The expectations revolving around the package of films to be released during the festive week hardly matches the performance of films as a whole in 2017. With the exception of Praktan, there is not much else to inspire confidence.

There is so much mediocrity and worse being relentlessly marketed that questions are raised on whether the satisfaction drawn from numbers is good enough. It is in this depressing climate that about half a dozen films will be coinciding with the celebrations. There was a time when the sheer presence of stars was a major attraction during the pujas. Bengal has long ceased to produce actors who can influence results regardless of the impression left by the film.

One can recall a film like Fariyaad, which even Suchitra Sen admirers wouldn’t count among her best. Similarly, Uttam Kumar figured in films like Dhanraj Tamang and Roudrachhaya, which are better forgotten. However, these films managed to sail through on the strength of Bengal’s most enduring screen faces.

If no such salvage operation can be expected in the present scenario, there is a silver lining. The Bengali cinema has witnessed a virtual invasion of directors who have moved from other professions.

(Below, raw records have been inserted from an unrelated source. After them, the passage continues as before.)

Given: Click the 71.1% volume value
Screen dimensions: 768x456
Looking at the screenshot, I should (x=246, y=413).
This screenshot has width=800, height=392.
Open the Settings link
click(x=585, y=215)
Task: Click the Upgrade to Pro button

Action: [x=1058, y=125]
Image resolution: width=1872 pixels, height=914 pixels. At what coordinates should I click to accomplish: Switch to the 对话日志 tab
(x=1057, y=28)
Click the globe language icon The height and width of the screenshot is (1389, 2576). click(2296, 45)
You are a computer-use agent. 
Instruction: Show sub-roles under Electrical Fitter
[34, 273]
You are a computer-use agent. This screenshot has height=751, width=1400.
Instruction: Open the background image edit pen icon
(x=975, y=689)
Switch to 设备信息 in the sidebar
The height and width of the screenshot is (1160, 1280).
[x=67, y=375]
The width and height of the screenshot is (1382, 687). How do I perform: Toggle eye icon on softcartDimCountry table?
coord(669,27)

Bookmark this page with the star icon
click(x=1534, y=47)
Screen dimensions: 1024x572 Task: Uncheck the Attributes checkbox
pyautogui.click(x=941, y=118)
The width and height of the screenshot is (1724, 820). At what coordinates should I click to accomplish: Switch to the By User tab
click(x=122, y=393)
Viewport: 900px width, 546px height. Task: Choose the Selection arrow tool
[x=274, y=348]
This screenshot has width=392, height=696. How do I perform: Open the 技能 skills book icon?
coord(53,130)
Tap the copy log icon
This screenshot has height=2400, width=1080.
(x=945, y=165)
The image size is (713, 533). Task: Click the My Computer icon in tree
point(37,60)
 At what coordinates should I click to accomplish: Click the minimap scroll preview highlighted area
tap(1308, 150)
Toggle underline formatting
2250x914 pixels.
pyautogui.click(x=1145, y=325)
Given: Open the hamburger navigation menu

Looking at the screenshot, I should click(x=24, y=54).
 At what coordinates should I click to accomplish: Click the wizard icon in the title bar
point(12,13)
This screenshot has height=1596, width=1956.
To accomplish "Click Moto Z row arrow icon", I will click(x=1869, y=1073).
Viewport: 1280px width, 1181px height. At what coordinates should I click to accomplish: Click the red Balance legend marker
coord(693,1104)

Some of them have entered the scene from other states, even abroad, with hopes of bringing about a change in popular conventions. To that extent, Kamaleswar Mukherjee, a director with a degree in medicine, has succeeded with films like Meghe Dhaka Tara and Chander Pahar. Now Cockpit is set to roll a few days prior to the arrival of the goddess.

With a mainstream cast headed by Dev and Koel, the director may be hoping to rise above the disappointment of Khwatoand moving away from the challenges of interpreting the unpredictable qualities of Ritwik Ghatak in Meghe Dhaka Tara. He had left a major impression in Chander Pahar, which was shot in the difficult terrain of Africa with Dev as the protagonist but the sequel, Amazon Obhijan, has been held back for reasons that are difficult to explain after the resounding success of the earlier film.

But Cockpitholds the possibilities of adventures in the air that are common in Bollywood but have not been depicted on the Bengali screen so far predictably on account of budget constraints. What will be watched is whether the technical team can pull off the visual excitement that is an integral part of Mumbai’s widely acknowledged professional achievements. What the festival does have in store is an abundant dose of thrills.

Dev’s home production has been cooked up with all the resources at his command. On the other hand, Anjan Dutt is ready to storm the screen with his sixth edition of the adventures of Byomkesh. The last story was a rehash of Satyajit Ray’s treatment of Chriyakhana. It perhaps didn’t work as well as Anjan’s earlier depictions of the Saradindu Bandopadhyay detective. This time with his usual flair for interesting initiatives, he has combined a couple of stories in Byomkesh O Agnibaan retaining Jisshu Sengupta as the sleuth and Saswata Chatterjee as his assistant Ajit.

While others have handled Byomkesh taking advantage of the popular response, the detective seems to move more comfortably in the world that Anjan Dutt creates with a touch of his own in what has become an annual ritual.

The major challenge to Anjan Dutt will come from Srijit Mukherjee’sYeti Obhijan. This has been adapted from Sunil Gangopadhyay’s widely read Kakababu series and is a sequel to Mishar Rahasya. After the crushing disappointments of Srijit’s last few films, he would be hoping that this attempt to unravel the mystery of the snowman with the resourcefulness of the uncle-nephew team would bring him better dividends. It has been shot in Switzerland and India and has Prasenjit again playing the protagonist. But it is anyone’s guess whether or not the hot pursuit of the mystery with all the attention to detail that Srijit brings to his work will be drowned in the excess that the festival will be offering.

To that extent, the audience could turn to the harmless pleasures of a comic drama in Projapati Biskut that traces the desperate efforts of a young couple to survive the pressures of middle class conventions in old Kolkata. The director, Anindya Chatterjee, who did unexpectedly well in his maiden effort, Open Tee Bioscope, will again be on familiar ground in the north Kolkata environment that he knows so well.

But what raises further expectations is the refreshing prospect of seeing new faces in a realistic setting after they have been suitably tuned to the film’s contemporary spirit. It will inevitably be reinforced by the musical devices that come easily to the Bhoomi co-founder who has moved well and truly into the world of films.

The surprise is that the film is presented by Shibaprasad Mukherjee and Nandita Ray. They are responsible for directing perhaps the only major success this year, Praktan, which spoke of relationships surviving after the pangs of separation.

The film they have produced holds the expectations of returning to the days of tender exchanges without making it look dated. In a broader context, there would be nothing more satisfying than the possibility of the festival package as a whole turning things around.